说着苏子安便向屋外走去,陶湘宁还想阻拦,令狐绹却及时说道:“不可无礼,如果父亲已经被奸人操控,那么他刚才所说的命令自然也是不必去听的。”
苏子安走出门外,只见四周的下人都脚步慌乱,时不时交头接耳地在说着什么。苏子安抓住其中一个看上去较为年长的妇人厉声问道:“令狐大人现在何处?”
家仆被苏子安这副模样吓了一跳,随后看见跟在她身后的令狐绹,又赶忙恭敬地回答道:“令狐大人和王爷正在庭院之中,如果二位小姐想要前去,请随我来。”
苏子安和令狐绹跟在家仆身后,没过多久便来到了位于府邸正中的庭院。苏子安隔着老远便看见了庭院中的令狐成和白恕。不过让人意外的是,二人身边都没有跟随任何的仆从。令狐绹眼见白恕没事,便松了一口气:“想来应该是父亲带着王爷在调查,我们就不用过去凑热闹了。”
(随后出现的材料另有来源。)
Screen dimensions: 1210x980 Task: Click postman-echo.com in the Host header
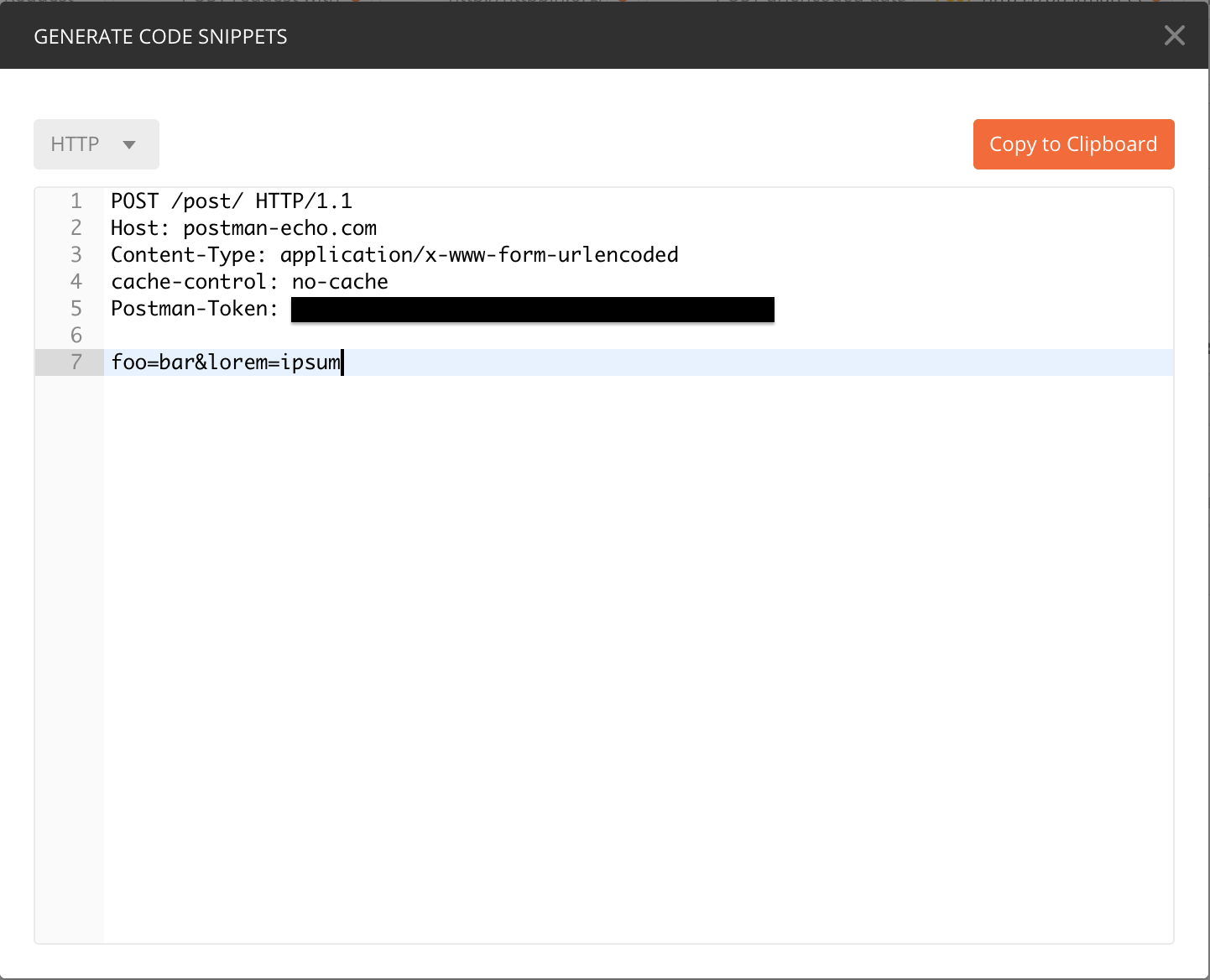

令狐成一直把他被操控的事情当作府内绝对禁止谈论的密事,如果自己和苏子安突然出现,恐怕会遭到责骂。想来他们身边没有其他服从,也是因为这个原因。然而,就在苏子安犹豫不定的时候,她突然看见站在白恕背后的令狐成对着白恕伸出了手,那模样分明是要将白恕推入池塘之中。“小心!”
苏子安大喊一声。白恕闻言向苏子安这边望来,却依旧对身后的危险毫不知情。紧接着,苏子安便看到了傻王爷险些落水的样子。是的,险些!苏子安并未想到白恕还会一些武功。令狐成的确一击得手,但白恕在身子倾斜的一霎那,以掌击地,足下翻转,稳稳地站在了庭院的另一边。此时苏子安和令狐绹也已经赶到了,眼见白恕没有事,令狐绹才缓缓放下心来。“你怎么会来这里?”
白恕对着苏子安开口问道。苏子安指了指还站在那里,犹如木头一般的令狐成。此时令狐成如梦初醒,他不可置信地看着自己面前的人,又打量着这个庭院。“看来父亲已经恢复神智了。”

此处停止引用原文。